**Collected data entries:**

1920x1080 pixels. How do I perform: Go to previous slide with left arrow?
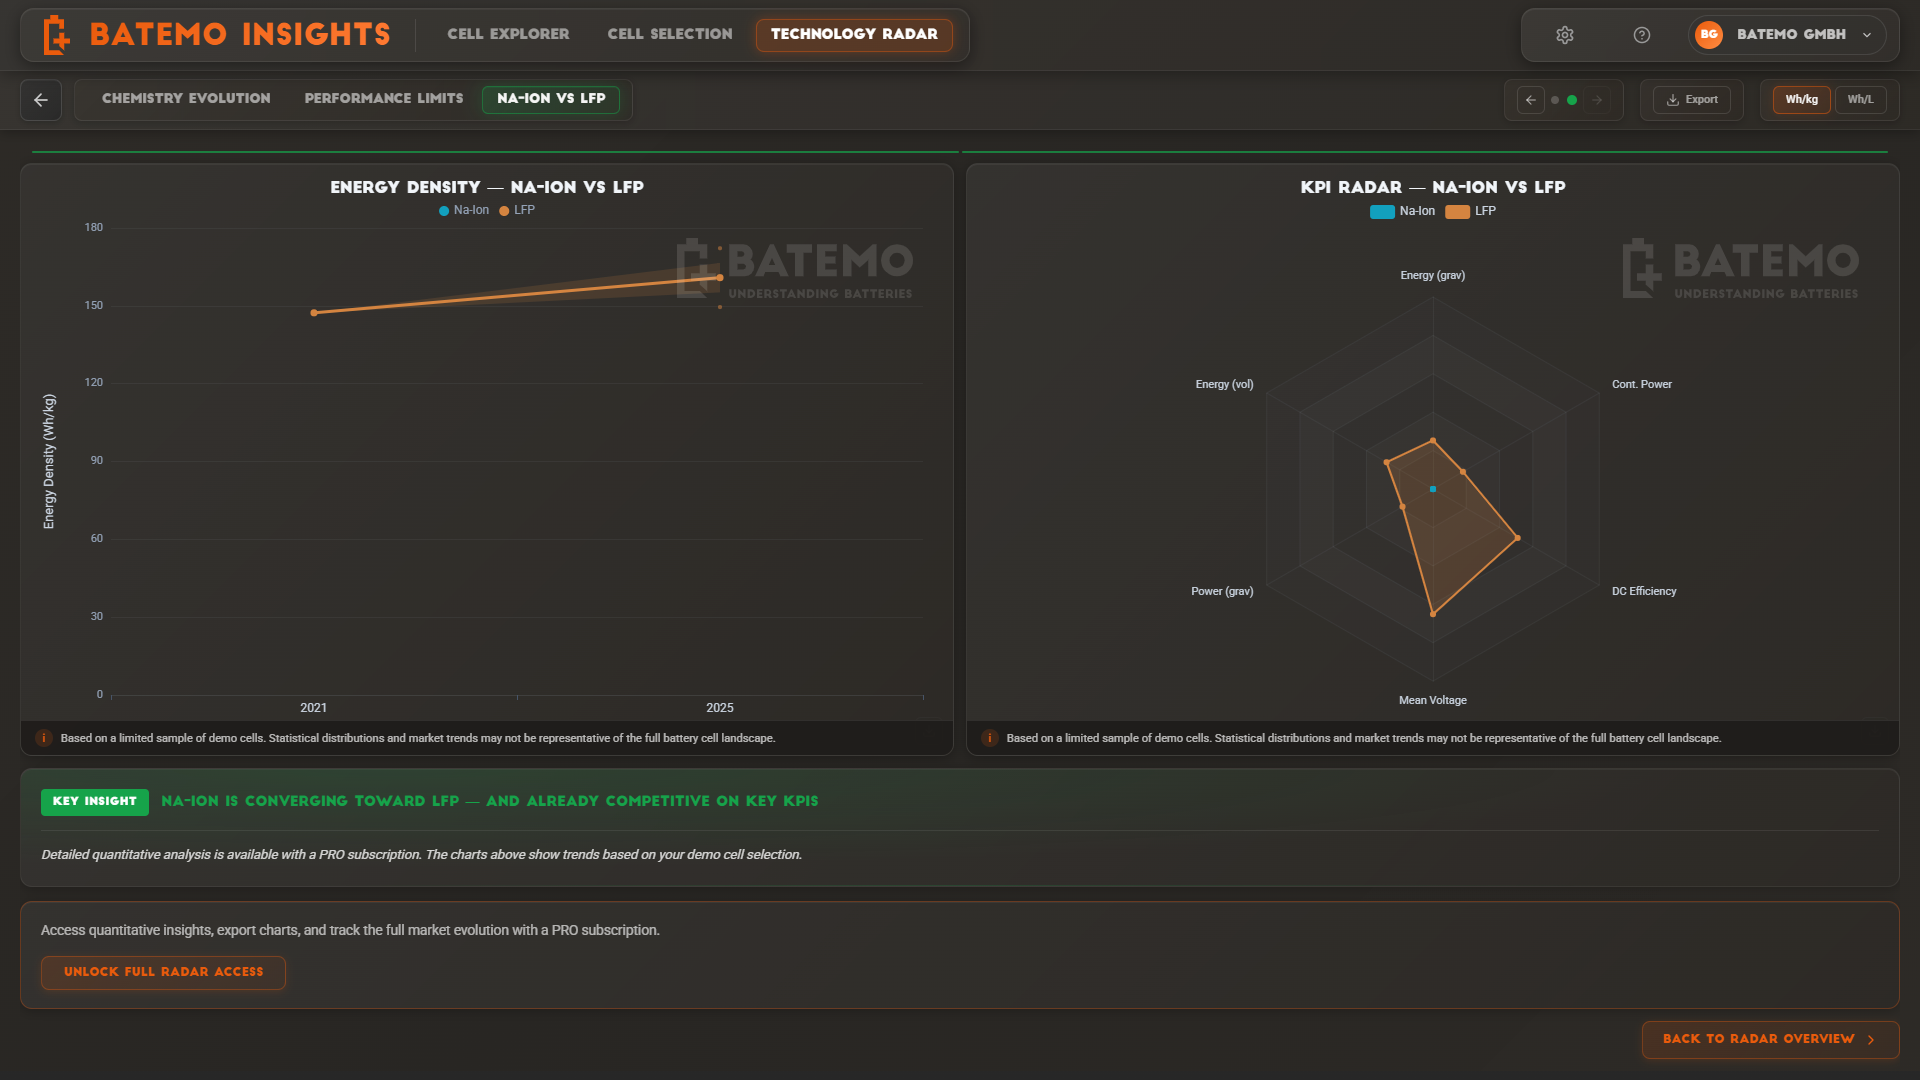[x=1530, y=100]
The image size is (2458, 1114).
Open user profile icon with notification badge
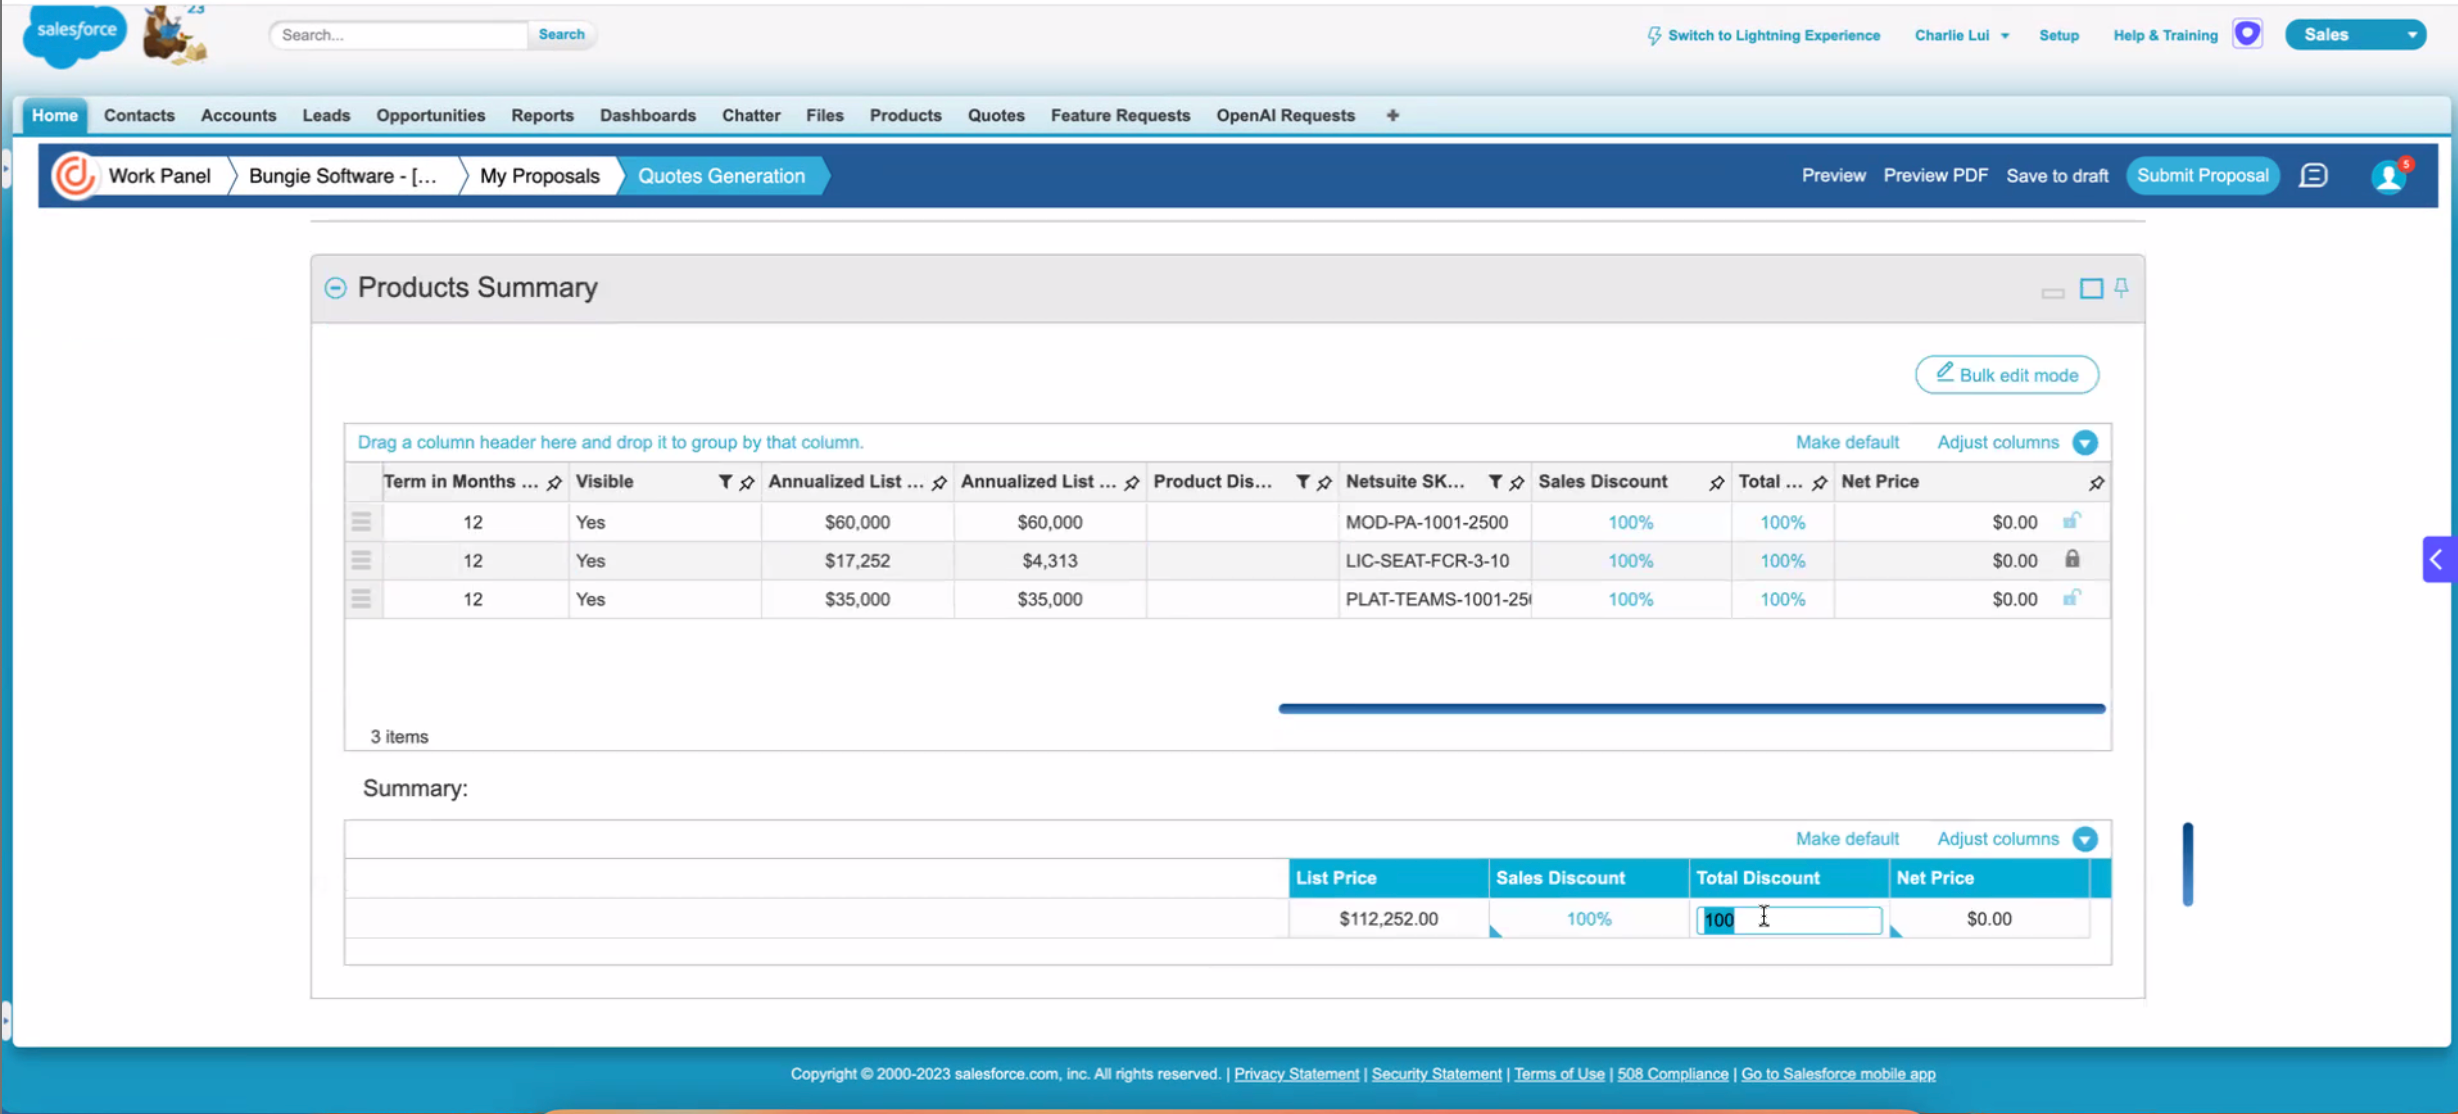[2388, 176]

**EXERCISE DIRECTIONS:** Every line from the one with "The image size is (2458, 1114)." to the end of the records above should be restated word for word, and no picture belongs in the copy.

**RESPONSE TO THE EXERCISE:**
The image size is (2458, 1114).
Open user profile icon with notification badge
[2388, 176]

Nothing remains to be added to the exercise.